OBJECTIF ▸ Modifiez les données ci-dessous en remplaçant chaque occurrence de « icon » par « symbol », sans rien changer d'autre.

DONNÉES FOURNIES ▸

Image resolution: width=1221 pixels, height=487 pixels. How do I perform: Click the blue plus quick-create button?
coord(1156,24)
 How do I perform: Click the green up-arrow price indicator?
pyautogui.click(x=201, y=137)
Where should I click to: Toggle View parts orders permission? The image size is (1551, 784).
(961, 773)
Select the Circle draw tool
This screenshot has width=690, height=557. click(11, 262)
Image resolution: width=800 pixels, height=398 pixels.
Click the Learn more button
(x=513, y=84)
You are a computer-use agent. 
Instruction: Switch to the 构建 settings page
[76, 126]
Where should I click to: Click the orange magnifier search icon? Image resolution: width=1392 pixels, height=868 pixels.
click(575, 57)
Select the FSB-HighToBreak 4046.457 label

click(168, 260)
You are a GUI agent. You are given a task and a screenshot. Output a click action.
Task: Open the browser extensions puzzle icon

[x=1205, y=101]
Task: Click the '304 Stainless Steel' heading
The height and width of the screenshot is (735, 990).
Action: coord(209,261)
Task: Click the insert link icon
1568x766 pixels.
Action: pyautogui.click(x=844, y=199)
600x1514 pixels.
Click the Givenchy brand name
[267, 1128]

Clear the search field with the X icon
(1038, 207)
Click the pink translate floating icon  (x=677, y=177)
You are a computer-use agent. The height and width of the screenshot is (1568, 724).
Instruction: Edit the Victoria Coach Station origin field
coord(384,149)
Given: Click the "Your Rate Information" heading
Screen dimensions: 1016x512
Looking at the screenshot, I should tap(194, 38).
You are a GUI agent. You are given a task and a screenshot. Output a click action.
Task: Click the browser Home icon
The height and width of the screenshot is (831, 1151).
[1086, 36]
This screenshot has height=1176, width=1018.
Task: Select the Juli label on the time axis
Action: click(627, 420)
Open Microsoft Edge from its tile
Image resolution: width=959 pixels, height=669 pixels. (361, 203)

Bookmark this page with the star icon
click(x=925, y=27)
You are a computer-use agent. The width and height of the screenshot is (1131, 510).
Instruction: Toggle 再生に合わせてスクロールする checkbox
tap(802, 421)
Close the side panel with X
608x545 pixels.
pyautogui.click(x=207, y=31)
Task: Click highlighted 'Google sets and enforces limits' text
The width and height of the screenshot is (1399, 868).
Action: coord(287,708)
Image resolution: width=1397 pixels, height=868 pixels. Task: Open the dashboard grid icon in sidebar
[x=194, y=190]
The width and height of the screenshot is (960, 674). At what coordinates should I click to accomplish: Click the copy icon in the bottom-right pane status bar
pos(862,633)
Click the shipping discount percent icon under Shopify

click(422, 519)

CORRIGÉ ▸
Image resolution: width=1221 pixels, height=487 pixels. How do I perform: Click the blue plus quick-create button?
coord(1156,24)
 How do I perform: Click the green up-arrow price indicator?
pyautogui.click(x=201, y=137)
Where should I click to: Toggle View parts orders permission? The image size is (1551, 784).
(961, 773)
Select the Circle draw tool
This screenshot has width=690, height=557. click(11, 262)
Image resolution: width=800 pixels, height=398 pixels.
Click the Learn more button
(x=513, y=84)
You are a computer-use agent. 
Instruction: Switch to the 构建 settings page
[76, 126]
Where should I click to: Click the orange magnifier search symbol? Image resolution: width=1392 pixels, height=868 pixels.
click(575, 57)
Select the FSB-HighToBreak 4046.457 label

click(168, 260)
You are a GUI agent. You are given a task and a screenshot. Output a click action.
Task: Open the browser extensions puzzle symbol

[x=1205, y=101]
Task: Click the '304 Stainless Steel' heading
The height and width of the screenshot is (735, 990).
Action: coord(209,261)
Task: Click the insert link symbol
1568x766 pixels.
Action: pyautogui.click(x=844, y=199)
600x1514 pixels.
Click the Givenchy brand name
[267, 1128]

Clear the search field with the X symbol
(1038, 207)
Click the pink translate floating symbol  (x=677, y=177)
You are a computer-use agent. The height and width of the screenshot is (1568, 724).
Instruction: Edit the Victoria Coach Station origin field
coord(384,149)
Given: Click the "Your Rate Information" heading
Screen dimensions: 1016x512
Looking at the screenshot, I should tap(194, 38).
You are a GUI agent. You are given a task and a screenshot. Output a click action.
Task: Click the browser Home symbol
The height and width of the screenshot is (831, 1151).
[1086, 36]
This screenshot has height=1176, width=1018.
Task: Select the Juli label on the time axis
Action: click(627, 420)
Open Microsoft Edge from its tile
Image resolution: width=959 pixels, height=669 pixels. (361, 203)

Bookmark this page with the star symbol
click(x=925, y=27)
You are a computer-use agent. The width and height of the screenshot is (1131, 510).
Instruction: Toggle 再生に合わせてスクロールする checkbox
tap(802, 421)
Close the side panel with X
608x545 pixels.
pyautogui.click(x=207, y=31)
Task: Click highlighted 'Google sets and enforces limits' text
The width and height of the screenshot is (1399, 868).
Action: coord(287,708)
Image resolution: width=1397 pixels, height=868 pixels. Task: Open the dashboard grid symbol in sidebar
[x=194, y=190]
The width and height of the screenshot is (960, 674). At what coordinates should I click to accomplish: Click the copy symbol in the bottom-right pane status bar
pos(862,633)
Click the shipping discount percent symbol under Shopify

click(422, 519)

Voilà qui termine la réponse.